Monday, August 31, 2009

Phantom limb...

"For the patients, long after the amputation is made, say they still feel pain in the amputated part. Of this they complain strongly, a thing worthy of wonder and almost incredible to people who have not experienced this. I believe this notion, the continuance of pain after loss, to be direct proof of the existence of the soul." –Ambroise ParĂ©, 1551


I know you're out there somewhere living life—breathing in and out, laughing the kind of laugh that crinkles your eyes. I can’t hear your sounds, no matter how hard my ears strain. We no longer share the same spaces, though we share the same sky, and I often wonder where you fall under it. I try to visualize the distance, sticking pins in a map—blue for me, green for you—to mark the miles. Without you, I ache for what used to be. An itch that can't be scratched. A phantom limb.

6 comments:

Kara said...

beautiful, right on the nail entry!

i keep comparing it to mourning. death seperates us from now and then, but we are seperated from here and now. it's so crazy to think someone whom you loved so greatly is out there, somewhere, and you don't even know how they're doing. a friend of mine told me she use to have 'moon dates' with her boyfriend while he was in iraq. it's hard to know they're out there but you can't do anything about it... it just always seems like there is something missing...

Bianca said...

This is beautifully heartbreaking, Melia. You always blow me away with your talent, and your innate ability to tip-toe into the crevasses of my mind and express exactly what I am thinking at the exact moment I am thinking it!
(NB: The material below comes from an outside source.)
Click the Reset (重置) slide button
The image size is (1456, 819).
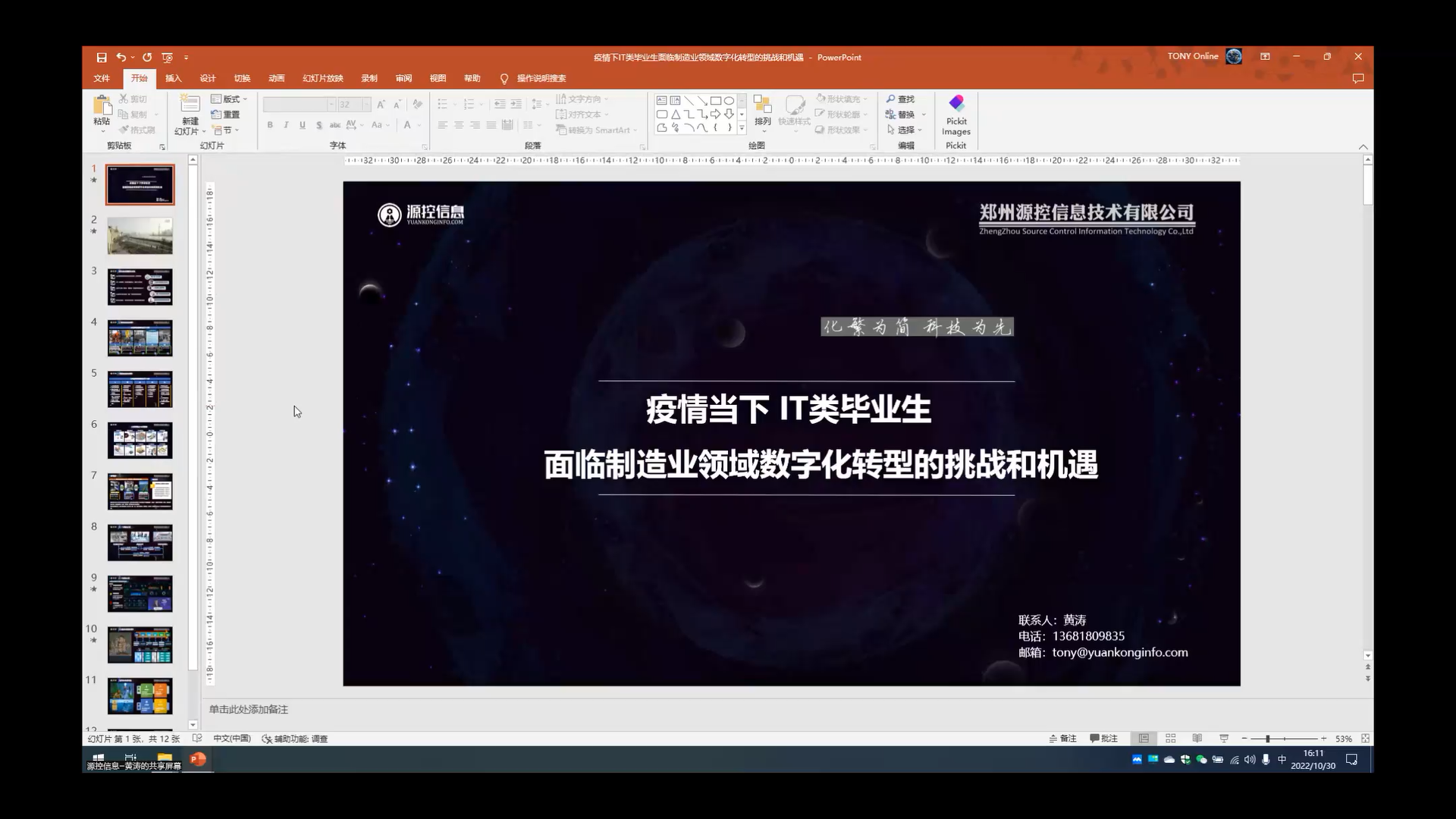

I say: quit your job, sell your house and all belongings that will hold you down, find your way to Europe, live by means of love and spirit, and write, write, write. Never stop writing.

Anonymous said...

love this. you are so very talented. the moon comment reminds me of Fivel.

Carrie and Jay said...

I'm reading!
I love this thing you're doing with the tiny stories. I guess that's really what my poetry is, but I break the lines at intervals.
Working on a new one.
Thinking of making a separate blog for the poetry.

Carrie

Unknown said...

"They were taking part of his bandages off. He could feel the coolness the sudden drying of sweat on his left side. They were working on his arm. He felt the pinch of a sharp little instrument grabbing something and getting a bit of his skin with each grab.

He didn't jump. He simply lay there because he had to save his strength. He had to figure out why they were pinching him.

After each pinch there was a little pull in the flesh of his upper arm and an unpleasant point of heat like friction. The pulling kept on in short little jerks with his skin getting hot each time. It hurt. He wished they'd stop. It itched. He wished they'd scratch him.

He froze all over still and rigid like a dead cat. There was something wrong about this pricking and pulling and friction heat. He could feel the things they were doing to his arm and yet he couldn't rightly feel his arm at all. It was like he felt inside his arm. It was like he felt through the end of his arm. The nearest thing he could think of to the end of his arm was the heel of his hand. But the heel of his hand the end of his arm was high high high as his shoulder.

Jesus Christ they'd cut his left arm off.

They'd cut it right off at the shoulder he could feel it plain now.

Oh my God why did they do a thing like that to him? They couldn't do it the dirty bastards they couldn't do it. They had to have a paper signed or something. It was the law. You can't just go out and cut a man's arm off without asking him without getting his permission because a man's arm is his own and he needs it. Oh Jesus I have to work with that arm why did you cut it off? Why did you cut my arm off answer me why did you cut my arm off? Why did you why did you why did you?

My arm..."

Dalton Trumbo had a thing against commas, but I think the rambling run-on really hits home when Johnny Got His Gun blends into first person. Trumbo makes a lot of visciously honest points in that book, but he does them with a horrific realism, and I really think you connected with something he missed -- and you do it romantically and I haven't decided which. I feel is more awful! But I love them both. An excellent quote, Melia, and an amazing piece, they together.

(My second favorite of your work.) Thank you for sharing! = )

Kara said...

when i was 17 i was fascinated with self-help books. yes, their whole existence, their point, why people read them and what prompts them to do so. anyway, i read one called 'living your colors.' one of my favorite quotes was, "for blues, a heartache is a bodily sensation, as real as a broken arm."